_Brano citato_.
Una famiglia di Portogruaro ha ricevuto un maxi risarcimento da mezzo milione di euro: il medico non diagnosticò la sindrome di down al loro bambino.

Un caso di sindrome di down non diagnosticata è costato caro alla Aulss 4 Veneto Orientale.

Quest’ultima è stata infatti condannata a pagare mezzo milione di euro a una famiglia, il cui bambino, nato nel 2012, era nato con la sindrome di down senza che i genitori ne fossero al corrente, nonostante gli esami medici effettuati nel corso della gravidanza.

La vicenda

Il caso risale alla fine del 2000. La madre del piccolo nato con sindrome di down non diagnosticata, si era rivolta al primario per essere seguita al meglio nel corso di quella che era la sua prima gravidanza.

La donna, appena ventenne, decide di sottoporsi agli esami ematochimici ed ecografici indicati dal medico.

Il primario, però, si limita ad effettuare la translucenza nucale, di fatto omettendo di effettuare il Duo Test, con tutti i necessari dati biochimici.

Informazioni che, insieme agli altri dati ecografici, avrebbe consentito di valutare il rischio calcolato di Trisomia 21.

Il bimbo nasce e i genitori scoprono solo in quel momento della sindrome di Down.

Nel 2012, quindi, danno il via alla battaglia giudiziaria e si affidano agli avvocati Gianluca Liut e Ilaria Giraldo.

_Cosa farai_.
**a)** Indica se ciascuna affermazione concorda con l'articolo sul risarcimento, rispondendo sì o no e citando le parole decisive del testo: (i) la madre aveva circa vent'anni alla prima gravidanza; (ii) il primario eseguì il Duo Test; (iii) a essere condannata al pagamento è stata la Aulss 4 Veneto Orientale.
**b)** Trascrivi fedelmente l'articolo sul risarcimento da "Il caso risale" a "necessari dati biochimici.".
**c)** Riprendi l'articolo sul risarcimento per la sindrome di Down non diagnosticata e prosegui dopo la sua ultima frase.
Le voci non hanno alcun ruolo in questo lavoro.

_Voci estratte_.
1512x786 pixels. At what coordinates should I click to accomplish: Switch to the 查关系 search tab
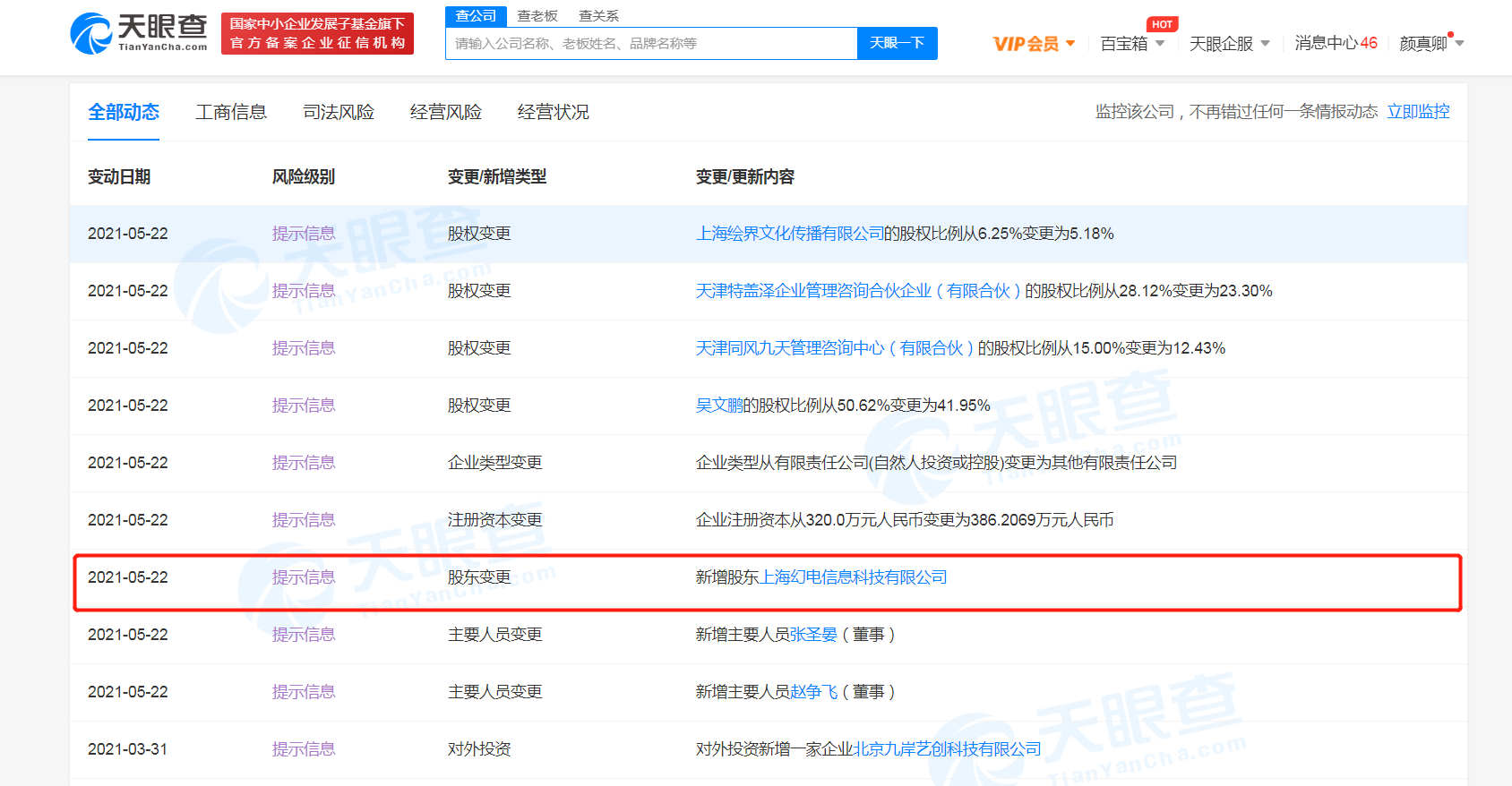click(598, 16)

...

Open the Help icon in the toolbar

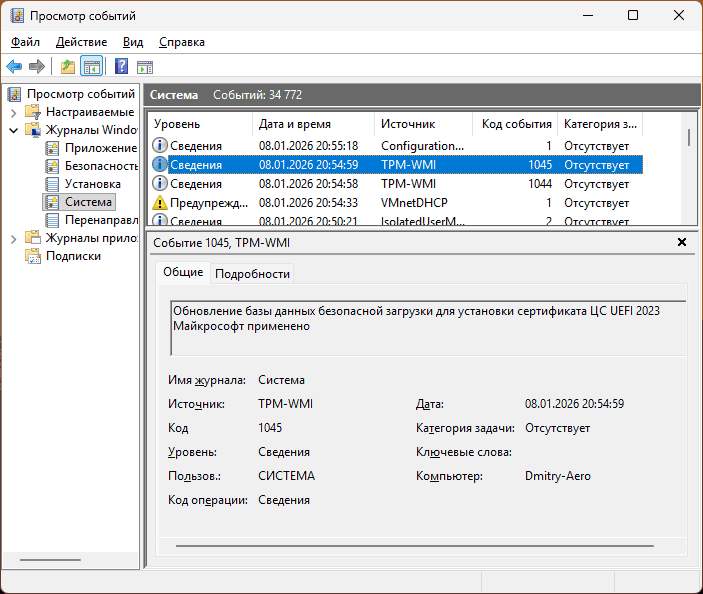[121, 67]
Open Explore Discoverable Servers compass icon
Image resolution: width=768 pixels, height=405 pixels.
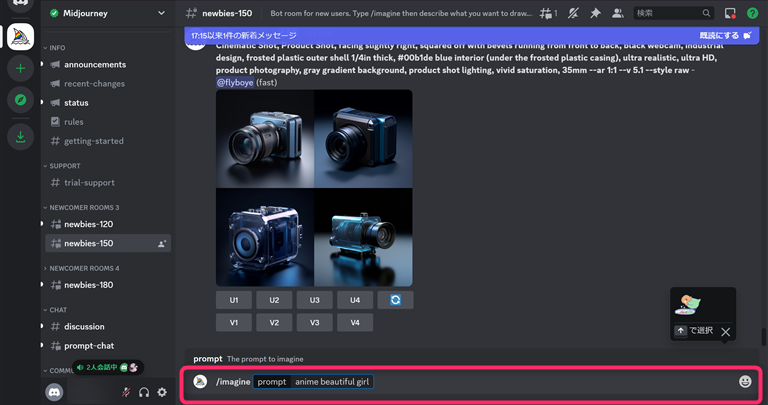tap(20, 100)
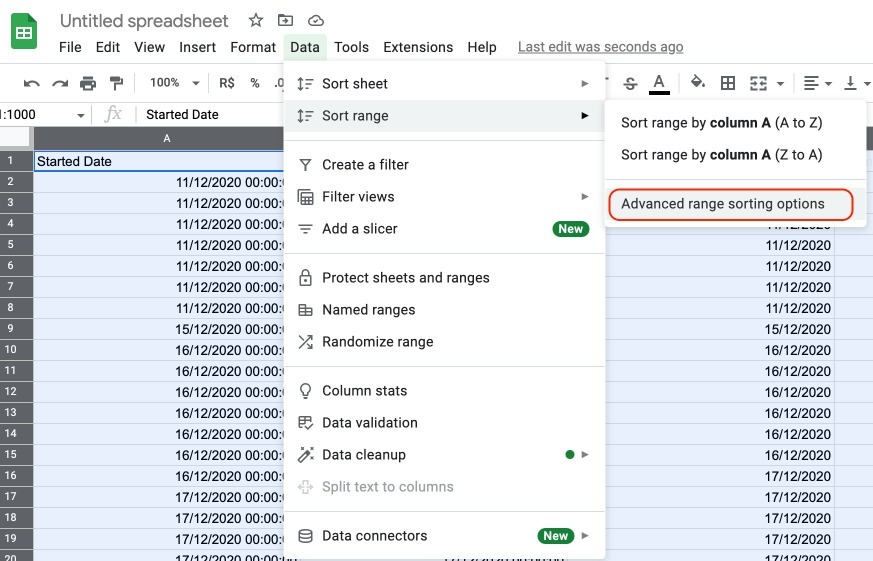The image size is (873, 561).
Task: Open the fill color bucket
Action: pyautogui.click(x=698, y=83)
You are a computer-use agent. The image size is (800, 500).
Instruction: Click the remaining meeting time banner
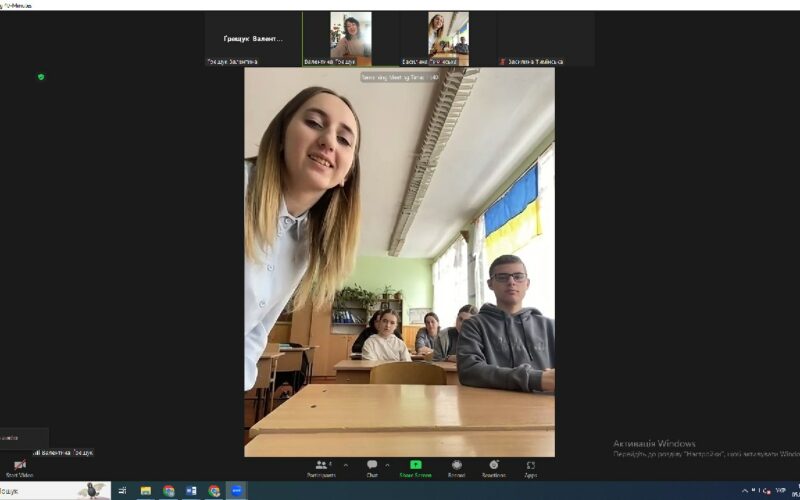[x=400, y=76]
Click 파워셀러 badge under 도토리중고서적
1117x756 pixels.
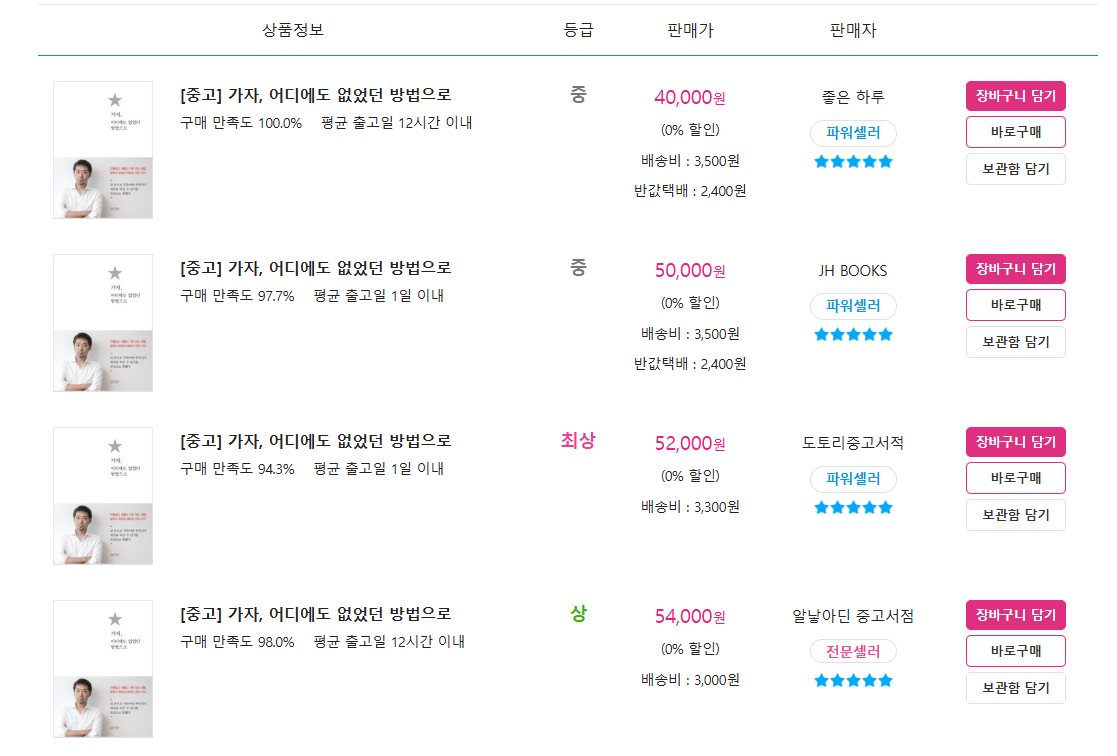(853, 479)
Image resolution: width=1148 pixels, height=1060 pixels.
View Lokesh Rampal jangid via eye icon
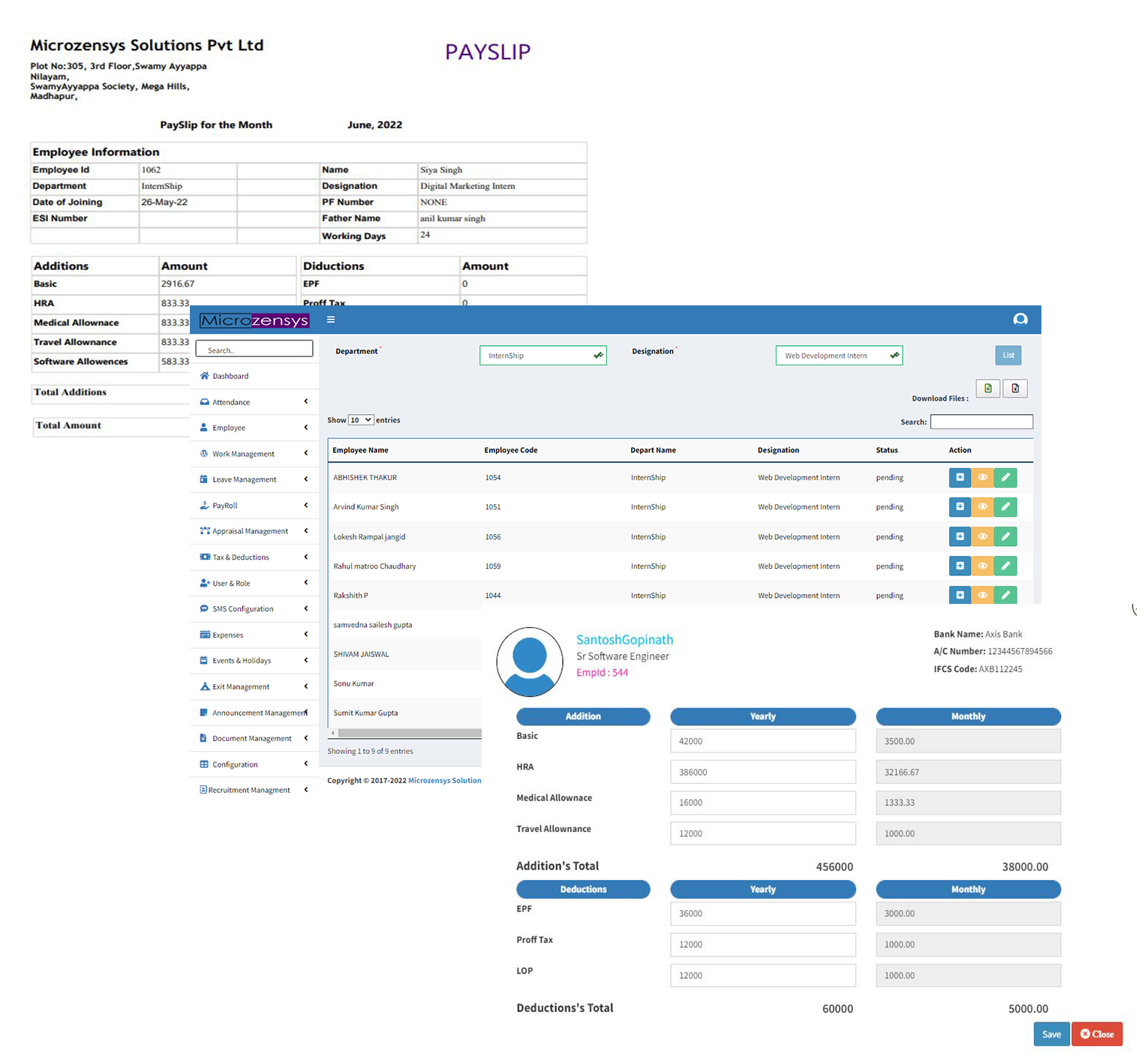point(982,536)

_Risposte per voce_.
**a)**
(i) Sì: "La donna, appena ventenne"
(ii) No: "di fatto omettendo di effettuare il Duo Test"
(iii) Sì: "Quest’ultima è stata infatti condannata a pagare mezzo milione di euro"

**b)**
Il caso risale alla fine del 2000. La madre del piccolo nato con sindrome di down non diagnosticata, si era rivolta al primario per essere seguita al meglio nel corso di quella che era la sua prima gravidanza.

La donna, appena ventenne, decide di sottoporsi agli esami ematochimici ed ecografici indicati dal medico.

Il primario, però, si limita ad effettuare la translucenza nucale, di fatto omettendo di effettuare il Duo Test, con tutti i necessari dati biochimici.

**c)**
Con l’aiuto dei loro legali, intendono ottenere l’accertamento della responsabilità professionale del medico e della struttura sanitaria presso cui il primario prestava servizio in libera professione.

Adesso, la Aulss è stata condannata dal Tribunale Civile di Pordenone (giudice dott. Francesco Tonon) a pagare mezzo milione di euro di risarcimento per l’omessa diagnosi sul feto.

Per i giudici infatti, il primario di ostetricia e ginecologia di Portogruaro all’epoca dei fatti è responsabile per non aver diagnosticato la malformazione genetica del bambino.

Ad avallare la decisione del giudice è stata la consulenza tecnica disposta dal Tribunale e affidata al prof. Carlo Moreschi e al dott. Giovanni Del Frate.

Questa ha infatti riconosciuto la colpa del medico, il quale non sottopose la giovane madre agli esami di screening e alla diagnostica prenatale.